The lack of primary care physicians across the country is expected to grow over the next year as millions of newly-insured Americans obtain coverage under the health care law that is slated for full implementation Jan. 1, 2014.
Under Kasich's budget proposal, medical schools would receive about $200 million over the state's two-year budget period that begins in July. The state would then work with medical deans on a plan to prioritize training in primary care services, with the idea that dollars would be more focused in that area in the 2015 budget year.
"The idea would be for chancellors to come up with a plan to encourage students to pursue primary care studies," Ohio Rep. Andy Thompson, R-Marietta, explained Thursday.

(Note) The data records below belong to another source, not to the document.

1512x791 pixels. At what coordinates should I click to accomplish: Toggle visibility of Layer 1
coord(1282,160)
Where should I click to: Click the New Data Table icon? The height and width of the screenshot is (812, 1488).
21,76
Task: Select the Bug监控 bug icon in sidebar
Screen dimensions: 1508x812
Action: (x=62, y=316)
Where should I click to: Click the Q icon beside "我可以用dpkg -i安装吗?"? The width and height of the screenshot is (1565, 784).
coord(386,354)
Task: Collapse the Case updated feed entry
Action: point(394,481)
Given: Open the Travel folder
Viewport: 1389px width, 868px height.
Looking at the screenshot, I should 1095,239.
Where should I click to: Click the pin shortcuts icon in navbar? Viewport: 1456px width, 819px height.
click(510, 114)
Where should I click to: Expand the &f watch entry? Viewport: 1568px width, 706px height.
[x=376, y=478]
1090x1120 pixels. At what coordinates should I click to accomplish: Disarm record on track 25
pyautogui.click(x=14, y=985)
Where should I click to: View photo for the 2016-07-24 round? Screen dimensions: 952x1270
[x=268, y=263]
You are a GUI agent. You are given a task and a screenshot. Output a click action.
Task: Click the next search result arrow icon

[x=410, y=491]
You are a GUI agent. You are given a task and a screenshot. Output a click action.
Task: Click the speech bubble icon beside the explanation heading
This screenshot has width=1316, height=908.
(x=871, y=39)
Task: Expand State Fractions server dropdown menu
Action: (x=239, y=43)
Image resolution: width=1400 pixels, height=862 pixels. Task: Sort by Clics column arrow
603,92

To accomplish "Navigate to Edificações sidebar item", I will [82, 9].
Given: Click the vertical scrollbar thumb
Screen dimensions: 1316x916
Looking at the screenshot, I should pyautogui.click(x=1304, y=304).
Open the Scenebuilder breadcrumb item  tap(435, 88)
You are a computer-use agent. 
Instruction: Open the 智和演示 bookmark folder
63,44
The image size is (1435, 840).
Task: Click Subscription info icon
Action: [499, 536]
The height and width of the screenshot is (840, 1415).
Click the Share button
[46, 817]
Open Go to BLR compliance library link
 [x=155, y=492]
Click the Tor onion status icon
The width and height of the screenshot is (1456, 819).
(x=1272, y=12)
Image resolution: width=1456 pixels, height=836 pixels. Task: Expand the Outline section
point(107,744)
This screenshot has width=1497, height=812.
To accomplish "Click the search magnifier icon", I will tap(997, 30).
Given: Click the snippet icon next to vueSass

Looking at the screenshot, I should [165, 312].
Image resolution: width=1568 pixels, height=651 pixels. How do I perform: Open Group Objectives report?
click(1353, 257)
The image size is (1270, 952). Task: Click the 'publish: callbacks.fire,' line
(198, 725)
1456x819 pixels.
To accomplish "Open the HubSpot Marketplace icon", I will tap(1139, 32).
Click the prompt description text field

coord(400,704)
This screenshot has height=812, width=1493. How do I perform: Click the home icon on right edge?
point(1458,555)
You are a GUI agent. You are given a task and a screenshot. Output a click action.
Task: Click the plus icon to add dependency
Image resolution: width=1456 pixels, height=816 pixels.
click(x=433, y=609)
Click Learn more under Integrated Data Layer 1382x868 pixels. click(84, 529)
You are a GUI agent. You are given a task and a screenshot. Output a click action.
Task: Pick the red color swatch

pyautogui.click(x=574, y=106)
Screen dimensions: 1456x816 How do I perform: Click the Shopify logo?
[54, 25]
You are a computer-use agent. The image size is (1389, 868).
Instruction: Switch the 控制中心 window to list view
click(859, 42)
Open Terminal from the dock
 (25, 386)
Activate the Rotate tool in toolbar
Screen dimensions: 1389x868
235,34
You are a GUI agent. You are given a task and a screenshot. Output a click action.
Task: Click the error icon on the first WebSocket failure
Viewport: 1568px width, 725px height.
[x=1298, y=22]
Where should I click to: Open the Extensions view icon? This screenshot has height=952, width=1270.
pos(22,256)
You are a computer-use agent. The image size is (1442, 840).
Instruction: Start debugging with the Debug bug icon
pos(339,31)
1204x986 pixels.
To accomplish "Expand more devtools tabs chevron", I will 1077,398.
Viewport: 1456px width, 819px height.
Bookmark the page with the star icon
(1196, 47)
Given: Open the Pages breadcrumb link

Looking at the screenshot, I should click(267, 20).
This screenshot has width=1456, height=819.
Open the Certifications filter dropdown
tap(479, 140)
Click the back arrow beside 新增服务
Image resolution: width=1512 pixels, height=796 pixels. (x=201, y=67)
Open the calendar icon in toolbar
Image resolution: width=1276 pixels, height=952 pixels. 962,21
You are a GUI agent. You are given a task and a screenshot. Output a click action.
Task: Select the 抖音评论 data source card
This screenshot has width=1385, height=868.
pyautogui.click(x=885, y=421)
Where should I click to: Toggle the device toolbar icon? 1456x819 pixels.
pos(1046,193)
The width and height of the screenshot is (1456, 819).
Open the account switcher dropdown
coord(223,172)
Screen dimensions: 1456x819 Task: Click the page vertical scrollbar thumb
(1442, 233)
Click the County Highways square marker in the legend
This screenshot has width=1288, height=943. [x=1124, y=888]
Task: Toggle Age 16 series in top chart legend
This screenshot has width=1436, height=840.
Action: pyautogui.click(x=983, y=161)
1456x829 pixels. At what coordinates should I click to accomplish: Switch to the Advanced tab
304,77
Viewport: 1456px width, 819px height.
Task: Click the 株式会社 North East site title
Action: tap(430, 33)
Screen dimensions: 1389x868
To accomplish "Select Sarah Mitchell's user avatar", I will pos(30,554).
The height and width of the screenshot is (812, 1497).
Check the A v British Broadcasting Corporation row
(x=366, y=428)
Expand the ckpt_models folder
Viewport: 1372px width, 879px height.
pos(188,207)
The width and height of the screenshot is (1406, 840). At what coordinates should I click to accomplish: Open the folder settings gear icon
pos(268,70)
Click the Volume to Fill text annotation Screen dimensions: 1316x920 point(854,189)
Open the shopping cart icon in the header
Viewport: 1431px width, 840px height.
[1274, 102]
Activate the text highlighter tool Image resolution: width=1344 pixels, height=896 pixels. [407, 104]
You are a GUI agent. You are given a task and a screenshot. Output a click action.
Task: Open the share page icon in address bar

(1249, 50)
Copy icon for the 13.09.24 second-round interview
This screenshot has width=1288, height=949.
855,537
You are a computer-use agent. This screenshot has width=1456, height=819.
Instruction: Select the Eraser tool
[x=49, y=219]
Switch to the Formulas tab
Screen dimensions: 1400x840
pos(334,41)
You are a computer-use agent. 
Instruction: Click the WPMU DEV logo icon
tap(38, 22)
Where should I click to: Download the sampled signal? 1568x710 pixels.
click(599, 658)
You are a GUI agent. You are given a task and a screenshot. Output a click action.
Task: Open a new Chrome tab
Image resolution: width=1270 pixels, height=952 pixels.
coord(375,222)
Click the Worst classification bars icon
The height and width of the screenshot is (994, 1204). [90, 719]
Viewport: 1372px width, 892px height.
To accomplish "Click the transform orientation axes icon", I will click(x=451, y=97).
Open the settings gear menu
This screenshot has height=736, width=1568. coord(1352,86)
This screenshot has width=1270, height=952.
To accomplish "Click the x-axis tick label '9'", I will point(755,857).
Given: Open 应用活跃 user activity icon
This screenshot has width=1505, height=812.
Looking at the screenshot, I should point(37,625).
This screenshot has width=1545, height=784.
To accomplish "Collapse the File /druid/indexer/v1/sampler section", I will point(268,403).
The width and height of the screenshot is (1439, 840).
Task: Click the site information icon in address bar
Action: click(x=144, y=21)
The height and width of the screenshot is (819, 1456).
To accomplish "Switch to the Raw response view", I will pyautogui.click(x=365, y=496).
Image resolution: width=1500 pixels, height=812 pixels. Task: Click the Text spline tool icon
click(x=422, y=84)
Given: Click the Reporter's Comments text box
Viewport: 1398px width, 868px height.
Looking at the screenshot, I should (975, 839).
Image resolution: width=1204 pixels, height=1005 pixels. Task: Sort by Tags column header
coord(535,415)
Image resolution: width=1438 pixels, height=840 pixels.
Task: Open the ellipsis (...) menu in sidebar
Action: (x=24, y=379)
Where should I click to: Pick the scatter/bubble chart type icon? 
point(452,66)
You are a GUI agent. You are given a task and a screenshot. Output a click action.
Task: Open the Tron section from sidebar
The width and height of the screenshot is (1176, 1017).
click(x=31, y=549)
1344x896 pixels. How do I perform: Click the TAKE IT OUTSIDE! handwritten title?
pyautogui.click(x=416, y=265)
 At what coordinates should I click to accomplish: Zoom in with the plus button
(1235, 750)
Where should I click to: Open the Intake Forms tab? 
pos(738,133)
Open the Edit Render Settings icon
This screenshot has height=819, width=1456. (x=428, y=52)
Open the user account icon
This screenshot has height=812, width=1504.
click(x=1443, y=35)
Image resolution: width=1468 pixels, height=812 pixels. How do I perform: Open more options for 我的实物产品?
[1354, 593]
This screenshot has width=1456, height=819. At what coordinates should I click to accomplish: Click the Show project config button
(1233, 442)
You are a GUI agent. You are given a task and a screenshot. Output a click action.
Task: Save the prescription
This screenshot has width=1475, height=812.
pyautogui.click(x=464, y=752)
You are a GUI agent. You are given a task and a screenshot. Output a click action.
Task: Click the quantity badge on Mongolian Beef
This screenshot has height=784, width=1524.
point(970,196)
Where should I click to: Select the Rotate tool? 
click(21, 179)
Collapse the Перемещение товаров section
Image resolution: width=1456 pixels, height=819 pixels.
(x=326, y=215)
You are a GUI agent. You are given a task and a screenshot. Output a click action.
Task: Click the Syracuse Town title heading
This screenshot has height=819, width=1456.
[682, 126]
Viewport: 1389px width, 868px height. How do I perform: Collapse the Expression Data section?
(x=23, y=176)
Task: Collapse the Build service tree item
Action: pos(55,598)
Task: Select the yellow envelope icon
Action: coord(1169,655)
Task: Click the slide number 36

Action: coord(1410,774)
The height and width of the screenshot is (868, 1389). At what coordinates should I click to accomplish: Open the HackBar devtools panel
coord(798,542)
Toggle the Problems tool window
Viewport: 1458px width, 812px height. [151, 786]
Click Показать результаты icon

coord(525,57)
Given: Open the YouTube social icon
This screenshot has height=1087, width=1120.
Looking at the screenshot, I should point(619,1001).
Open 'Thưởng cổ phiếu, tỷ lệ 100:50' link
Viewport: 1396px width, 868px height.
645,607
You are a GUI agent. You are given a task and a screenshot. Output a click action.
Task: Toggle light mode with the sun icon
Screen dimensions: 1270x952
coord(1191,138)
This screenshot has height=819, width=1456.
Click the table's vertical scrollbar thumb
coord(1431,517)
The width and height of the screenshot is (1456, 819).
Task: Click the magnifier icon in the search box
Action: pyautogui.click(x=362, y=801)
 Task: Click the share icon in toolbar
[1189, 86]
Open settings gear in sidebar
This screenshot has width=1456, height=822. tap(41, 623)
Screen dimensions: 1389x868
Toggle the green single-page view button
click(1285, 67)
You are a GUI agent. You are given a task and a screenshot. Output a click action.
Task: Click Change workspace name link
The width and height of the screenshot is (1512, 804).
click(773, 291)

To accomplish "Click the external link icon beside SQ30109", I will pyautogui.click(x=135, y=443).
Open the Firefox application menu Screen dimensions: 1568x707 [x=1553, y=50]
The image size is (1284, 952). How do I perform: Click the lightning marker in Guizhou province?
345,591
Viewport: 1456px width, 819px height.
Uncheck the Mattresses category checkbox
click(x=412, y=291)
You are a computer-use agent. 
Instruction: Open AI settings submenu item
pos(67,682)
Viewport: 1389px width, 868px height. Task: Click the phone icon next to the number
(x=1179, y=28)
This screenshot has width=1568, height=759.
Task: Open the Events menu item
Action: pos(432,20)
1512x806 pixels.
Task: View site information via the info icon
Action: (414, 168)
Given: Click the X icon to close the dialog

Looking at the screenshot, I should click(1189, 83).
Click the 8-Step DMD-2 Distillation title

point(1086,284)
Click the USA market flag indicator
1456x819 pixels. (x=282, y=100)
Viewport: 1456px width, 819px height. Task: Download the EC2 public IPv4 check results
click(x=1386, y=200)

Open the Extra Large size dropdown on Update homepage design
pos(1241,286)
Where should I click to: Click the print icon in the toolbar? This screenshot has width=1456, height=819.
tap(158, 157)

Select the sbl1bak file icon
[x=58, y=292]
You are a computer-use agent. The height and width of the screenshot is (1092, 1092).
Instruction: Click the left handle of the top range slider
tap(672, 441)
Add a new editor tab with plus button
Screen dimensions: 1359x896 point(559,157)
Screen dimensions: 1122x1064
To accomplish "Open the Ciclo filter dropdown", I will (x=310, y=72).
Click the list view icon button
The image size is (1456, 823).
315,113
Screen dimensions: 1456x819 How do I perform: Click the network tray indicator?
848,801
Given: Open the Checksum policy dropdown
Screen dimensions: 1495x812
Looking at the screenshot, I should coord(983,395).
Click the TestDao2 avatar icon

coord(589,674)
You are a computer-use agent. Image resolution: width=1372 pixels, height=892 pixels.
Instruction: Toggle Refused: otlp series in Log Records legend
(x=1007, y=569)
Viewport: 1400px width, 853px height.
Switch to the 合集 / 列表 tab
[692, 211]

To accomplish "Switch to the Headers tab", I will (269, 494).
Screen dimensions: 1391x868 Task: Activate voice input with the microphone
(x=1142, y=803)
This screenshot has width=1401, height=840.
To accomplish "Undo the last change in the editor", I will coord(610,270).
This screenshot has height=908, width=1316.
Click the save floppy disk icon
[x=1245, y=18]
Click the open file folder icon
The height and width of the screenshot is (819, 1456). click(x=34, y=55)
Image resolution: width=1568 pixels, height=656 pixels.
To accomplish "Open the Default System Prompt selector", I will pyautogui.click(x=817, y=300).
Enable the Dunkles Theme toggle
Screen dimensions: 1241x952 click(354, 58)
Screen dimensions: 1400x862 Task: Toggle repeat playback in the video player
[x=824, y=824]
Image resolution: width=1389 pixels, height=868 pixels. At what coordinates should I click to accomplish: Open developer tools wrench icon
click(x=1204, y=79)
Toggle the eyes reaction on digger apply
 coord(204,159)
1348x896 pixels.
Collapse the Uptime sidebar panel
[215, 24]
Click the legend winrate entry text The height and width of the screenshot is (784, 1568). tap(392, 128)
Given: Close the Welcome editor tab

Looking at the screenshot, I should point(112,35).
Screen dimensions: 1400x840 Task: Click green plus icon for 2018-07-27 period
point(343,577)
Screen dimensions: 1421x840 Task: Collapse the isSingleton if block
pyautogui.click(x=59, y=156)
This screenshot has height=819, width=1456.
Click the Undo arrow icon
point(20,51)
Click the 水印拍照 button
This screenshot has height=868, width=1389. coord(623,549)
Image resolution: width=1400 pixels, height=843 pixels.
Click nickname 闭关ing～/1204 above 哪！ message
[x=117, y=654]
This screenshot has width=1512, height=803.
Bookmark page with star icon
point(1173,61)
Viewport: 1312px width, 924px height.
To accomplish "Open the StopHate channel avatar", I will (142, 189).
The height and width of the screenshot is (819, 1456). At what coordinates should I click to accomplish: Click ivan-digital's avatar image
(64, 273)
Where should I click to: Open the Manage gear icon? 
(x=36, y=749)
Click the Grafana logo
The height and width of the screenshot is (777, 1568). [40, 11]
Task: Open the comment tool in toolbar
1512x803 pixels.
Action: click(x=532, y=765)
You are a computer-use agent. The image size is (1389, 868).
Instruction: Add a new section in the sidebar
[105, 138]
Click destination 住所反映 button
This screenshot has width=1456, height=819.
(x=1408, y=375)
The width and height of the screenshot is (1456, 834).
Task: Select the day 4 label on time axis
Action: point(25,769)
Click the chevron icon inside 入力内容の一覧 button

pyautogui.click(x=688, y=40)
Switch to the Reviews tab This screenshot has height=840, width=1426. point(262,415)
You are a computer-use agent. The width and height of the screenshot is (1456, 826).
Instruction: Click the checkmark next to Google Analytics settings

He said qualified state medical schools who don't develop a plan could risk losing some of their annual funding allocations from the state budget.
"It's an effort to promote primary care as a viable program in all of the state's medical schools," Thompson said.
The budget proposal would also support expansion of the patient-centered medical home (PCMH) model of care across the state, according to a release from Kasich's press office.
"A strong primary care workforce is a critical element of the PCMH model and, given the current shortage, it is imperative to educate and retain a workforce to provide advanced primary health care services," the release stated.
Ohio's budget was approved by the legislature this week but still has to be signed by Kasich, expected to happen this weekend.
Jennifer Carlson, assistant vice president at The Ohio State University Medical Center James Cancer Hospital & Solove Research Institute, said Thursday the governor's budget proposal is a work in progress.
"It's simply a directive at this point," she said. "We'll be sitting down with the governor to work it out, but the current proposal is to reinvest and refocus our budgeted $200 million on primary care."